If you are providing Third-Party Attributes to Spidx, you warrant as a condition to this Agreement that you will only provide data that you have veriﬁed as being correct, accurate, up to date and not misleading and that you will revoke the Third-Party Attribute as soon as you have actual or constructive knowledge that it is no longer accurate or up to date.
Liability and Transaction Charges
The chargeable event for the use of Spidx App is when Spidx completes each check. We charge for each check we do regardless of the outcome. You can configure the checks you need either in Admin or in your integration by setting up your Use Cases.
Where Spidx verifies Attributes relating to Individuals it does so as a one-time transaction. Spidx does not update or re-verify any Attributes of Individuals which subsequently change or expire. Individuals are responsible for the accuracy of their Attributes and for keeping their Attributes up-to-date. Organizations may request a re-verification of an Attribute relating to a Customer which will be charged for each re-veriﬁcation.
Spidx is able to receive Attributes in the form of Third-Party Attributes from trusted issuing authorities. Spidx does not guarantee that any Third-Party Attributes have been issued to Spidx correctly.
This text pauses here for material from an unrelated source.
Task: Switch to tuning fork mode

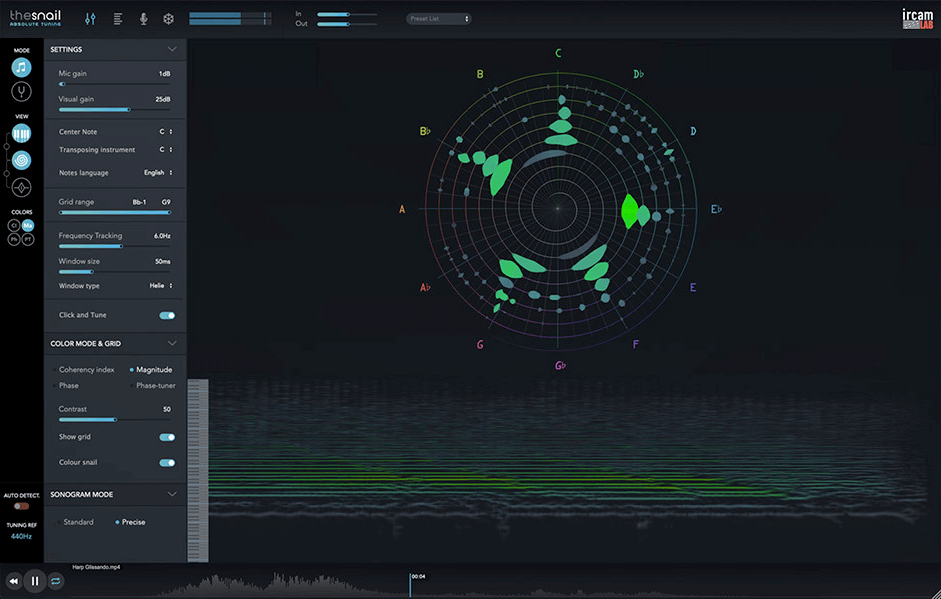Action: pos(21,92)
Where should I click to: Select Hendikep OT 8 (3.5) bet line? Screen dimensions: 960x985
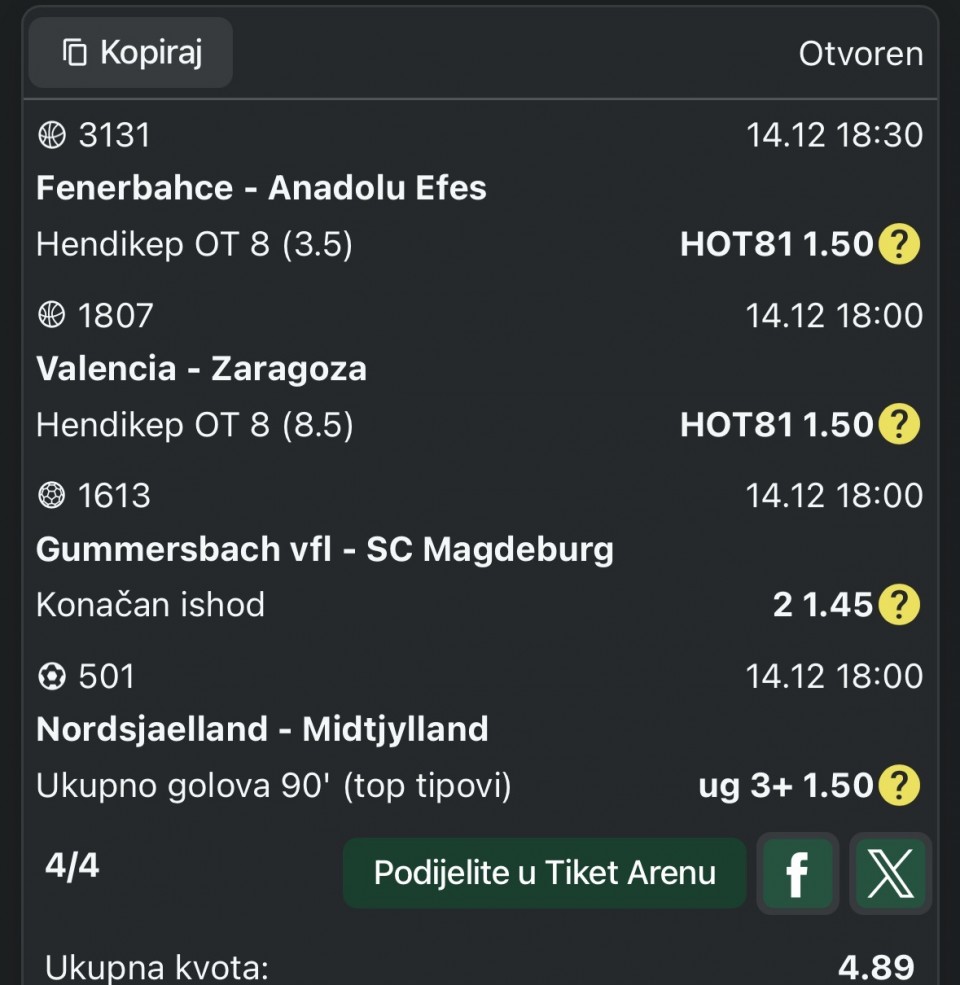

You have the ability to select which checks Spidx does on Individuals and whether a manual check by your side is used as back up for the automatic data extraction or biometric match checks. You may have the ability to accept, or not, different types of Attributes and checks. Some of those Attributes and checks are more reliable than others. It is your responsibility to ensure you select the Attributes and checks acceptable to you. Spidx is not liable for issues that may have been discovered using a check that you have not chosen. You shall notify Spidx immediately if you notice or suspect any Attribute provided by any Individual is false.
Spidx reserves the right to cease supporting Spidx App for older operating systems that are no longer supported by Android or Apple and for phone models that are not used by a signiﬁcant proportion of Spidx users in Spidx’s absolute opinion.
The chargeable events for receiving Attributes or Credentials from an Individual using Spidx App is when a transfer of any Attribute is completed. The chargeable event for creation of a showable Credential (a digital ID card) is when the details of the Individuals to be issued the showable Credential are received by Spidx.
Spidx Button specific terms
If using the SDK Spidx Button you must not amend or remove the Spidx branding, and you must follow the branding contained in the Spidx SDKs and Documentation.